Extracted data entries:
Start of Block

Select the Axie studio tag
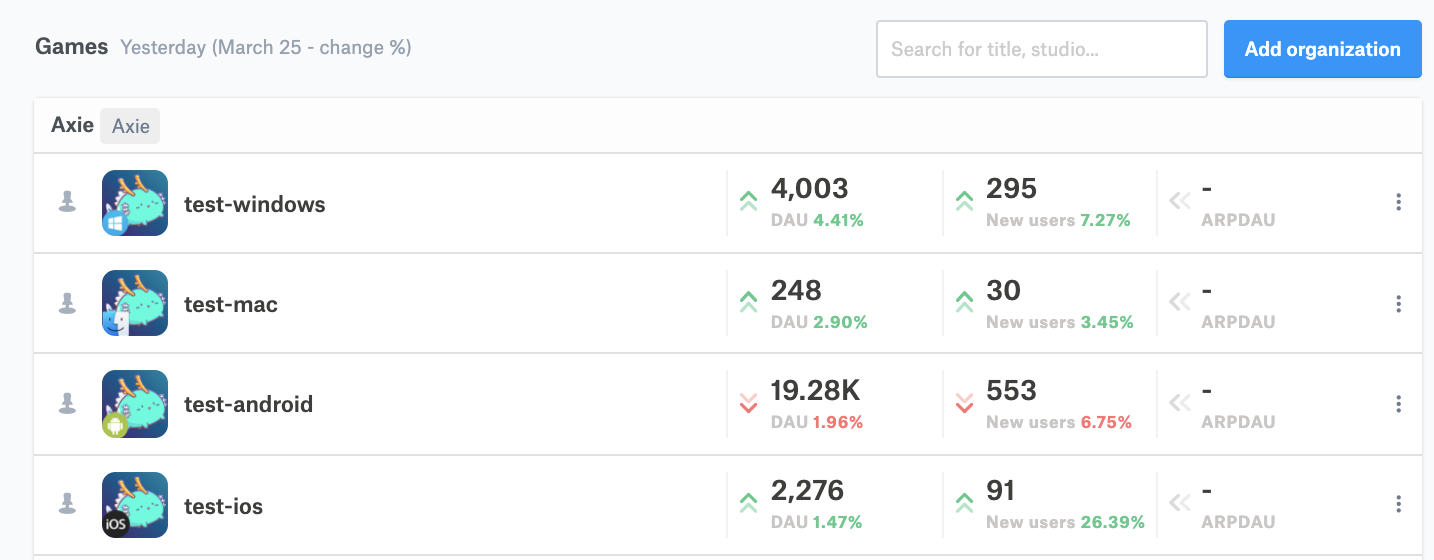This screenshot has width=1434, height=560. 130,126
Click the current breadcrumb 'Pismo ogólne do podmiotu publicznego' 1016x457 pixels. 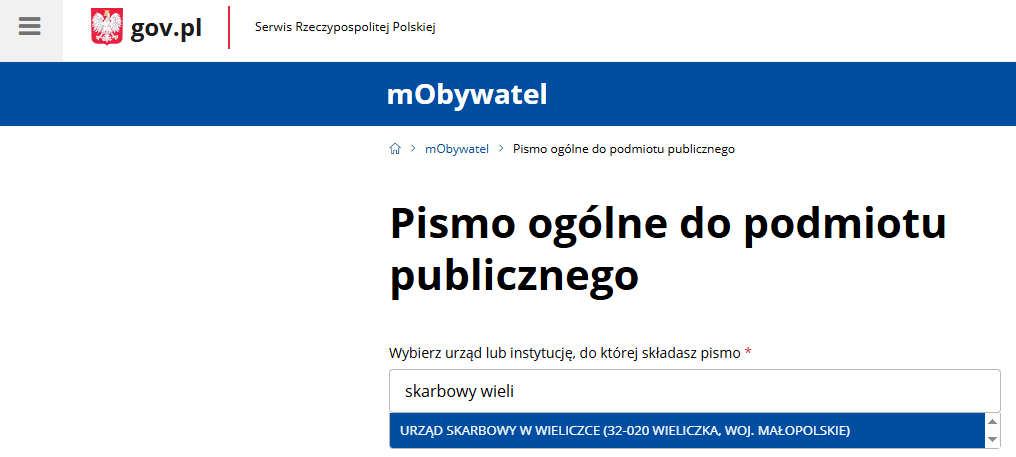click(624, 149)
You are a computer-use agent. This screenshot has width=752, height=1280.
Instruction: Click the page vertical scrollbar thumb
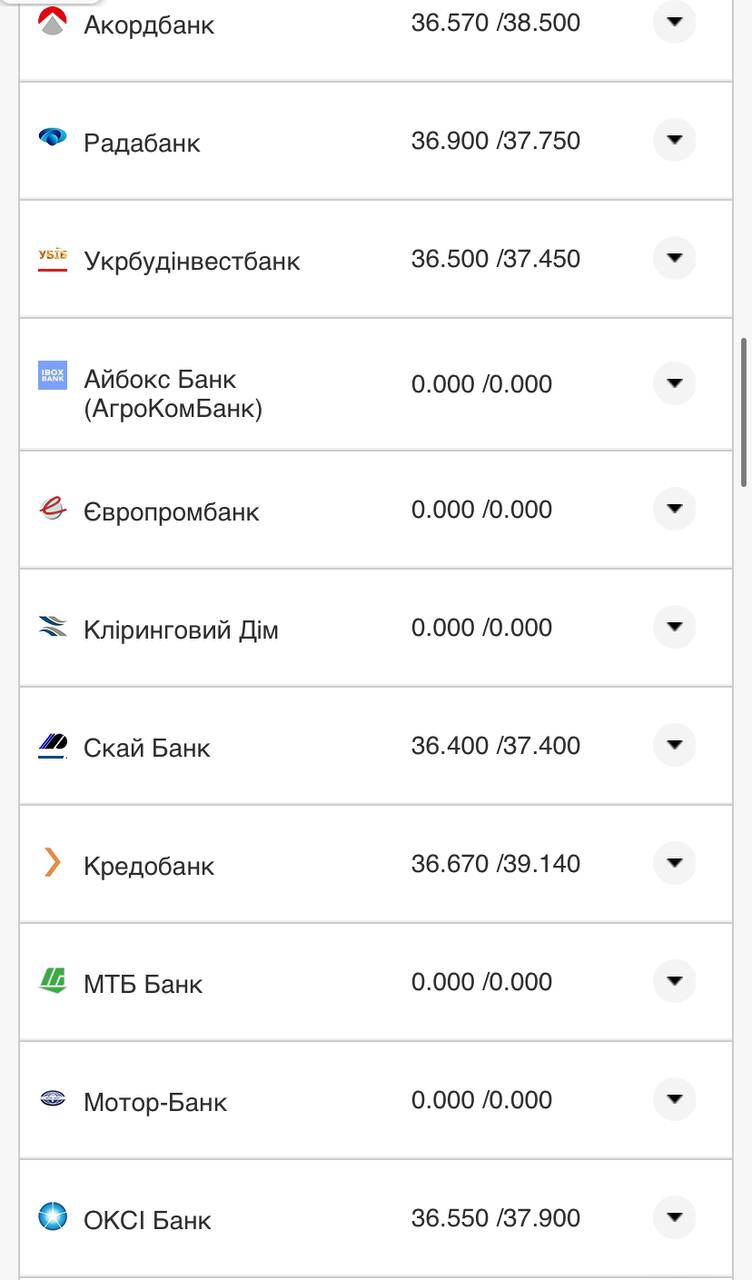point(744,410)

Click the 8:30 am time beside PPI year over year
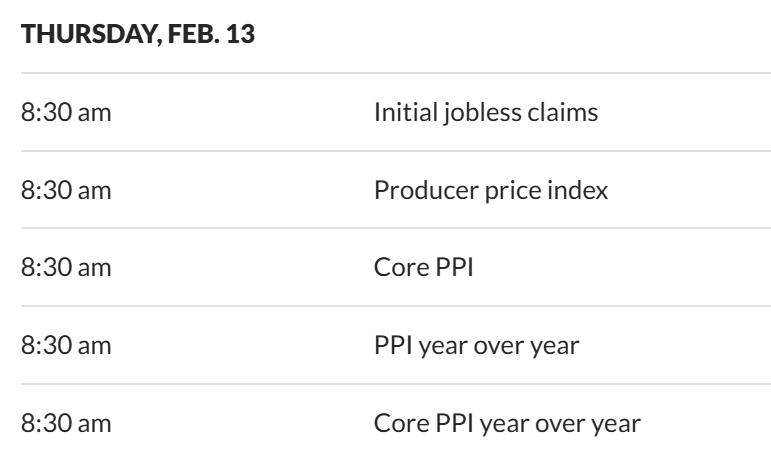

End of Block

EXERCISE PROMPT:
Set down, word for word, only the lines running from the line with "You are a computer-use" through the final line of the entries above, omitting all pictures.

EXERCISE RESULT:
You are a computer-use agent. This screenshot has width=752, height=1280.
Instruction: Click the page vertical scrollbar thumb
point(744,410)

Click the 8:30 am time beside PPI year over year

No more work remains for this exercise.